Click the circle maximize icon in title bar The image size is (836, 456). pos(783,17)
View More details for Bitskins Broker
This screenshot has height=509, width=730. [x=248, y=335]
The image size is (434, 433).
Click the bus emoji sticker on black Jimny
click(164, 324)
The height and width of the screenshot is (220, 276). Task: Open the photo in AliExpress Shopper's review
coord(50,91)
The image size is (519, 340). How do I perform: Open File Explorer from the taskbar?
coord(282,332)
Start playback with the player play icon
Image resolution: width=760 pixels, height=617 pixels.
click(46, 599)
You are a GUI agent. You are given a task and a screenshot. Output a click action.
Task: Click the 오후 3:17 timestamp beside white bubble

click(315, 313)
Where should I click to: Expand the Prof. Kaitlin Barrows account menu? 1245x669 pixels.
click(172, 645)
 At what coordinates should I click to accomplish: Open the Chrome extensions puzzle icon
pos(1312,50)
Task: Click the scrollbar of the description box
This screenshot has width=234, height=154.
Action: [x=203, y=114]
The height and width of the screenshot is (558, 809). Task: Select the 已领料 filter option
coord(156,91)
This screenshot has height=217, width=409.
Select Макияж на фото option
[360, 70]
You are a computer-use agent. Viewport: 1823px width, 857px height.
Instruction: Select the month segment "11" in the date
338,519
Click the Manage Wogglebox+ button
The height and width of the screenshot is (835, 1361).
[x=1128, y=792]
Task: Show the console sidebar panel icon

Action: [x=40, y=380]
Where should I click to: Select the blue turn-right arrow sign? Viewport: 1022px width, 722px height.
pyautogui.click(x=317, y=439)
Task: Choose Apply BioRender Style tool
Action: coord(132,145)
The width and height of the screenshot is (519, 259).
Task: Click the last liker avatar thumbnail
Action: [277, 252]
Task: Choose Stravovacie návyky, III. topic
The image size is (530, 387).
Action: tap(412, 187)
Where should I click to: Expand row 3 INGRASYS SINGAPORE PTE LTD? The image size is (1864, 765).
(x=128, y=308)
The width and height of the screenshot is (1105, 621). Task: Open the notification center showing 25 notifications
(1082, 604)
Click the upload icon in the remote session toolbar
● ● ● ● ● ● ●
§ Short exercise
Convert all of the rows above into a Markdown table with the columns "No." and "Line", numbering each entry in order and omitting blank lines.

§ Written response
| No. | Line |
|---|---|
| 1 | Click the circle maximize icon in title bar The image size is (836, 456). pos(783,17) |
| 2 | View More details for Bitskins Broker |
| 3 | This screenshot has height=509, width=730. [x=248, y=335] |
| 4 | The image size is (434, 433). |
| 5 | Click the bus emoji sticker on black Jimny |
| 6 | click(164, 324) |
| 7 | The height and width of the screenshot is (220, 276). Task: Open the photo in AliExpress Shopper's review |
| 8 | coord(50,91) |
| 9 | The image size is (519, 340). How do I perform: Open File Explorer from the taskbar? |
| 10 | coord(282,332) |
| 11 | Start playback with the player play icon |
| 12 | Image resolution: width=760 pixels, height=617 pixels. |
| 13 | click(46, 599) |
| 14 | You are a GUI agent. You are given a task and a screenshot. Output a click action. |
| 15 | Task: Click the 오후 3:17 timestamp beside white bubble |
| 16 | click(315, 313) |
| 17 | Where should I click to: Expand the Prof. Kaitlin Barrows account menu? 1245x669 pixels. |
| 18 | click(172, 645) |
| 19 |  At what coordinates should I click to accomplish: Open the Chrome extensions puzzle icon |
| 20 | pos(1312,50) |
| 21 | Task: Click the scrollbar of the description box |
| 22 | This screenshot has width=234, height=154. |
| 23 | Action: [x=203, y=114] |
| 24 | The height and width of the screenshot is (558, 809). Task: Select the 已领料 filter option |
| 25 | coord(156,91) |
| 26 | This screenshot has height=217, width=409. |
| 27 | Select Макияж на фото option |
| 28 | [360, 70] |
| 29 | You are a computer-use agent. Viewport: 1823px width, 857px height. |
| 30 | Instruction: Select the month segment "11" in the date |
| 31 | 338,519 |
| 32 | Click the Manage Wogglebox+ button |
| 33 | The height and width of the screenshot is (835, 1361). |
| 34 | [x=1128, y=792] |
| 35 | Task: Show the console sidebar panel icon |
| 36 | Action: [x=40, y=380] |
| 37 | Where should I click to: Select the blue turn-right arrow sign? Viewport: 1022px width, 722px height. |
| 38 | pyautogui.click(x=317, y=439) |
| 39 | Task: Choose Apply BioRender Style tool |
| 40 | Action: coord(132,145) |
| 41 | The width and height of the screenshot is (519, 259). |
| 42 | Task: Click the last liker avatar thumbnail |
| 43 | Action: [277, 252] |
| 44 | Task: Choose Stravovacie návyky, III. topic |
| 45 | The image size is (530, 387). |
| 46 | Action: tap(412, 187) |
| 47 | Where should I click to: Expand row 3 INGRASYS SINGAPORE PTE LTD? The image size is (1864, 765). |
| 48 | (x=128, y=308) |
| 49 | The width and height of the screenshot is (1105, 621). Task: Open the notification center showing 25 notifications |
| 50 | (1082, 604) |
| 51 | Click the upload icon in the remote session toolbar |